### Material for the task
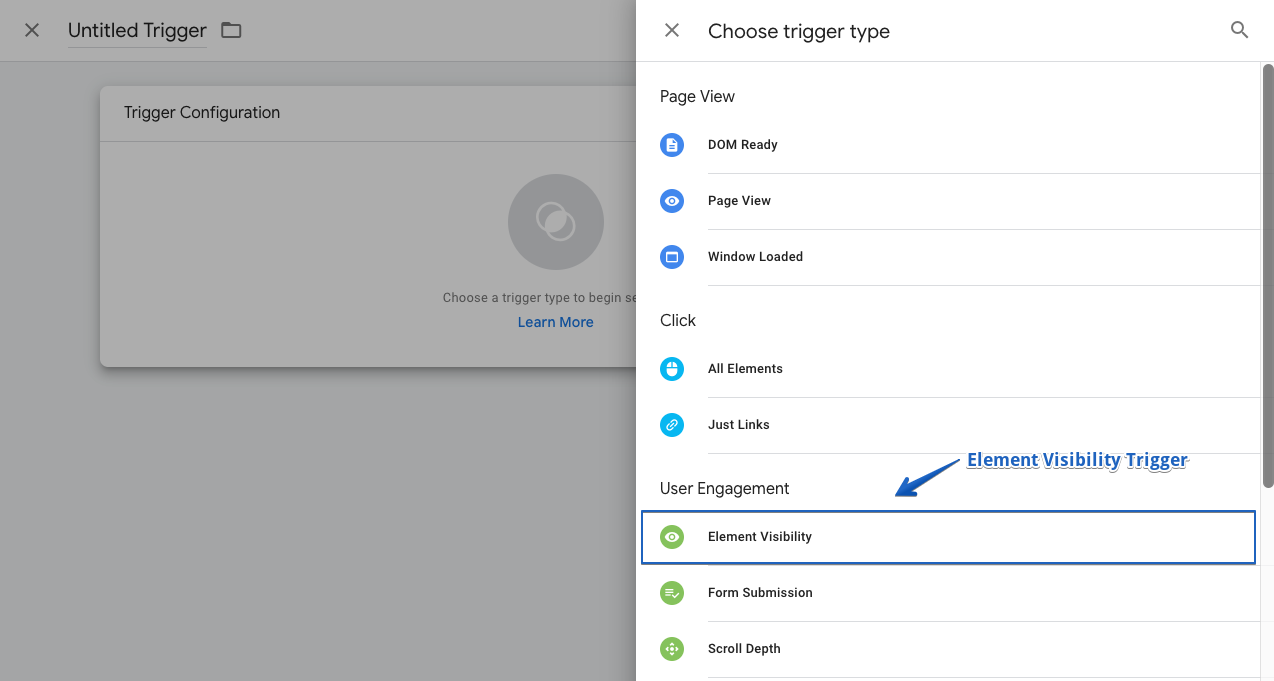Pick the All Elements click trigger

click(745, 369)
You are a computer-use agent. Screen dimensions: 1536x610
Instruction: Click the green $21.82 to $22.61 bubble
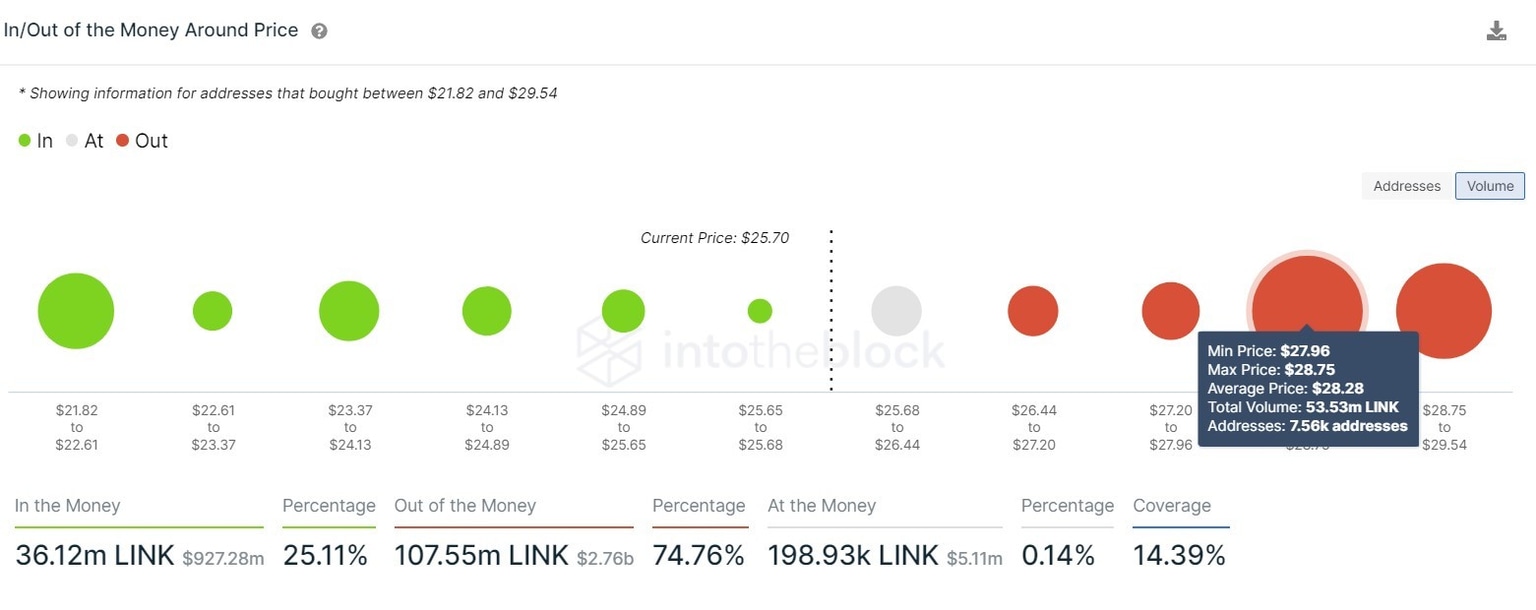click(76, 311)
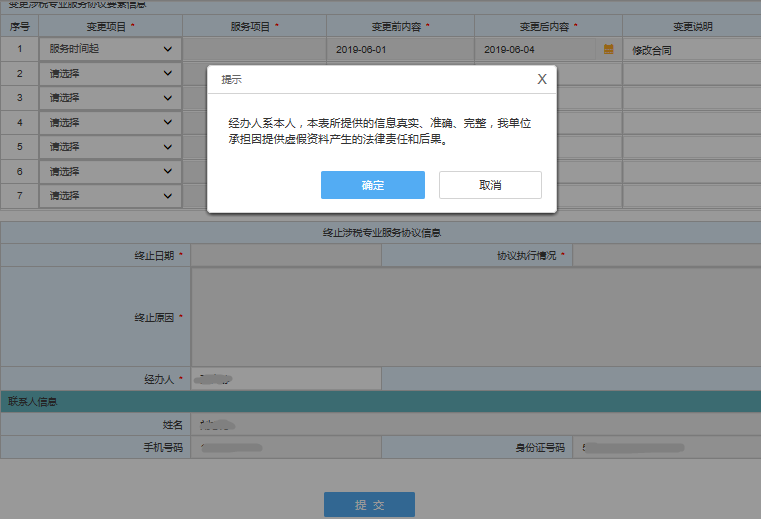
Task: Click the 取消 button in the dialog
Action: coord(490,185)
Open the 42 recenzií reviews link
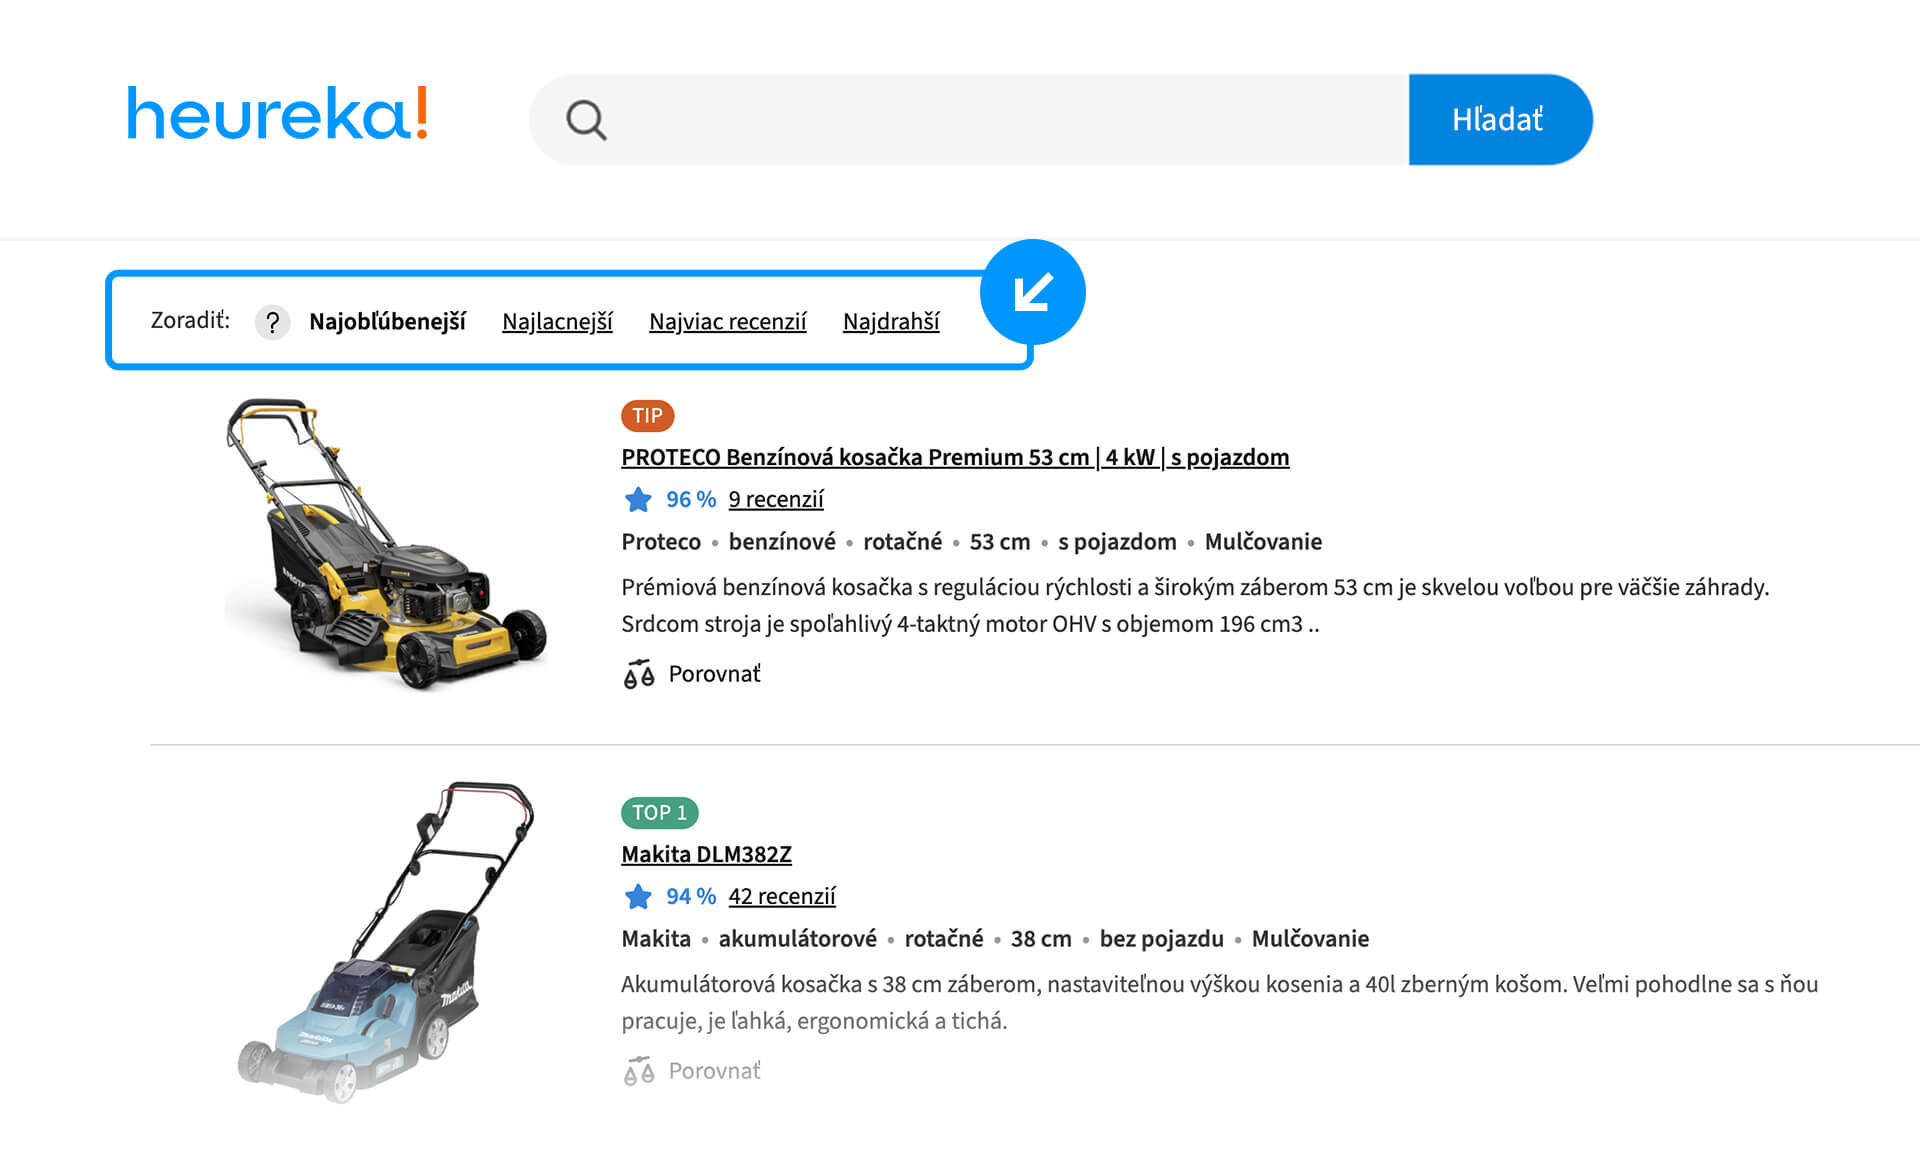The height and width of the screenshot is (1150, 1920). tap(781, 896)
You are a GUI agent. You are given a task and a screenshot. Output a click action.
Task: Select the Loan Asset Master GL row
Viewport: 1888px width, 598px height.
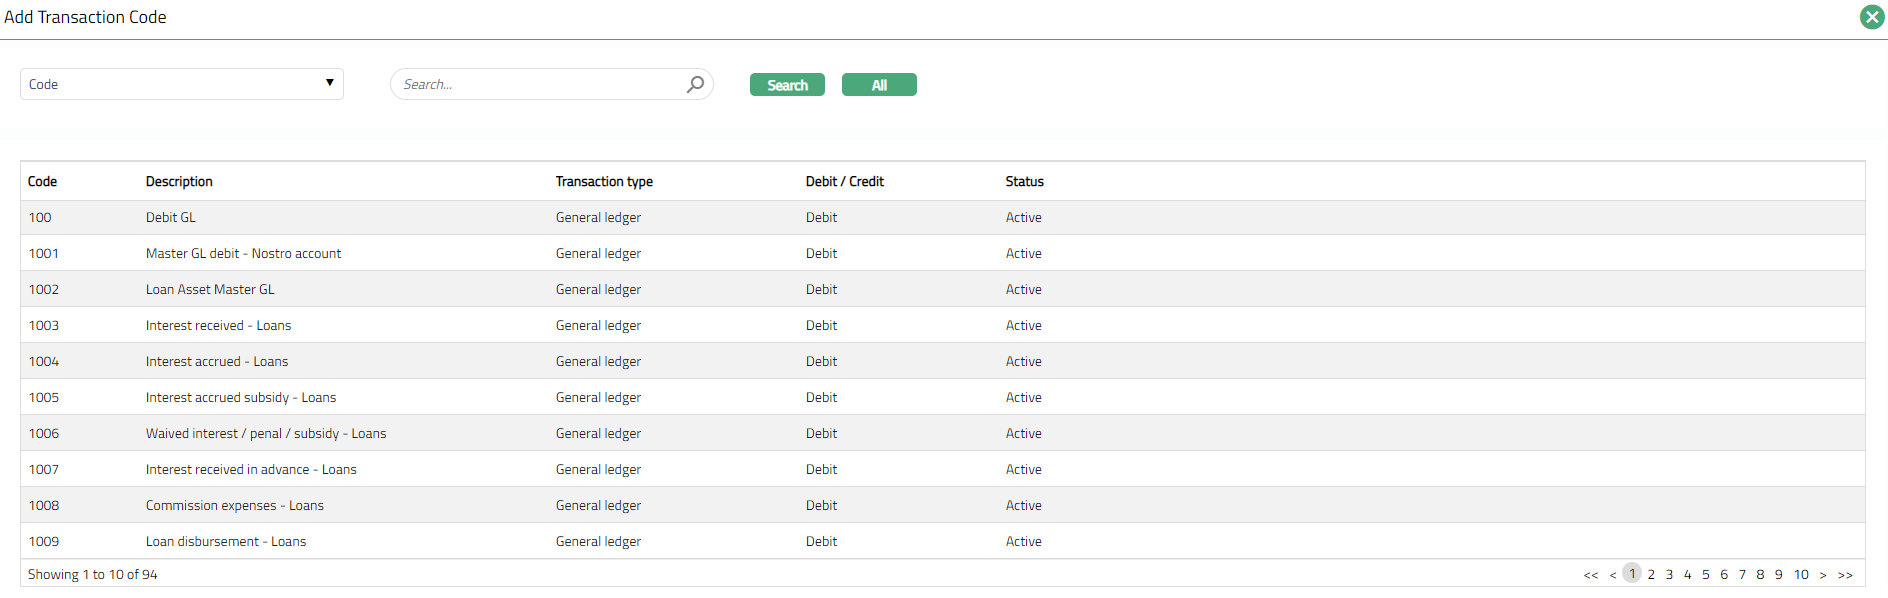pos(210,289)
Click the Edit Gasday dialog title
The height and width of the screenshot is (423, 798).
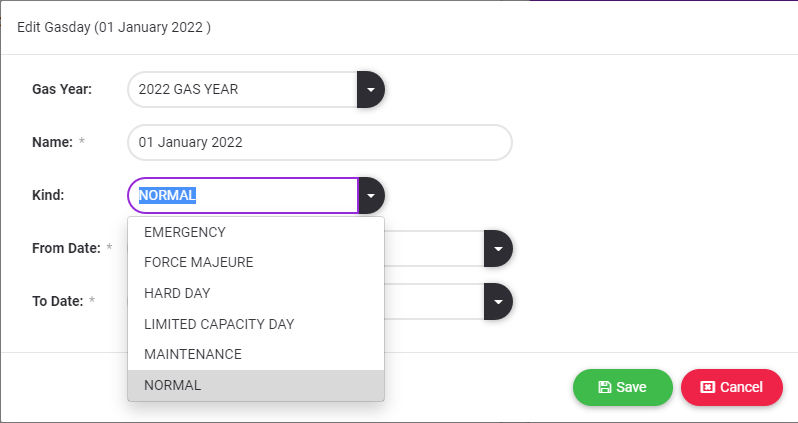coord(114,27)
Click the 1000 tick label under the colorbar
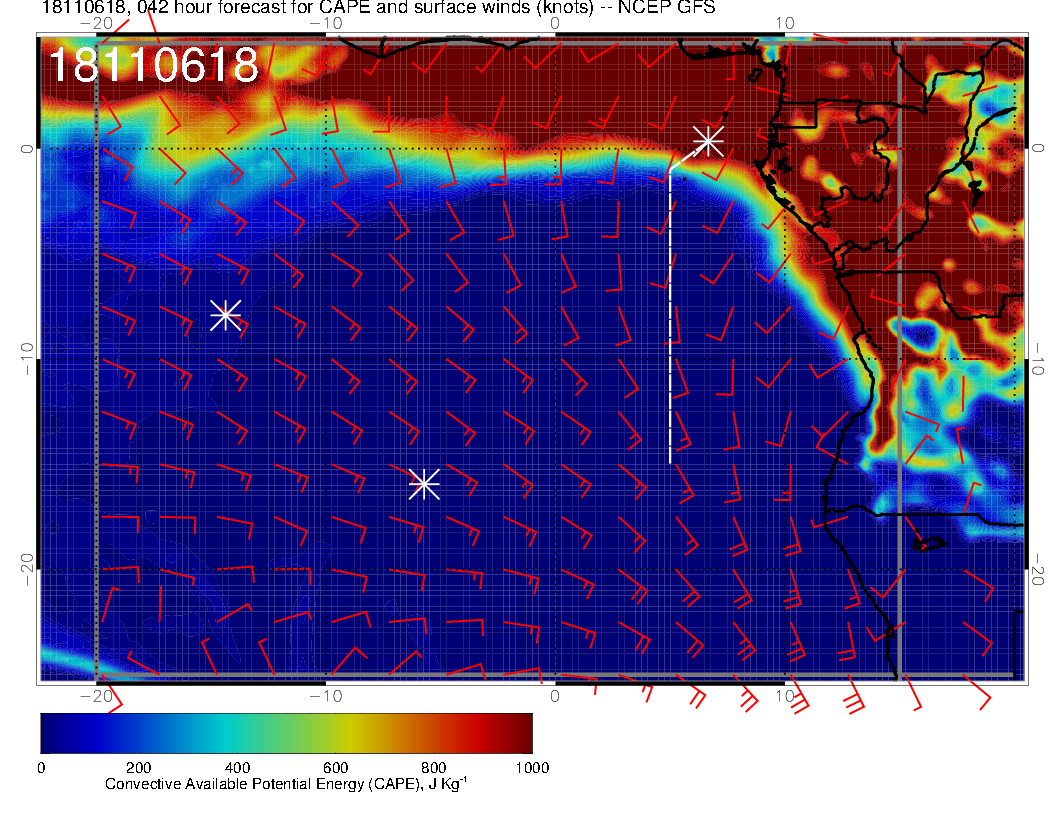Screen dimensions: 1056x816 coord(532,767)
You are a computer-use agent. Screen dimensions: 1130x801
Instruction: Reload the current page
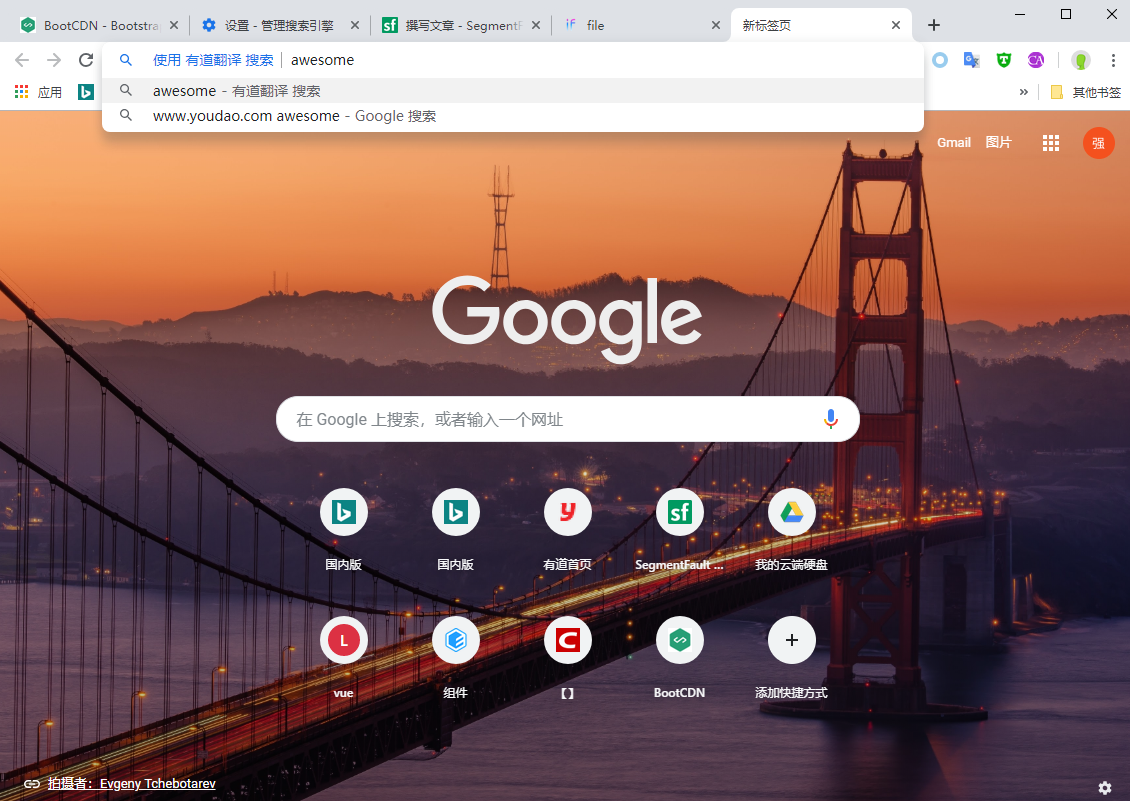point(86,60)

### What is required
In the material above, which lines contain "computer"? Copy each of them.

### Answer to the problem
You are a computer-use agent. Screen dimensions: 1536x610
You are a computer-use agent. Screen dimensions: 1130x801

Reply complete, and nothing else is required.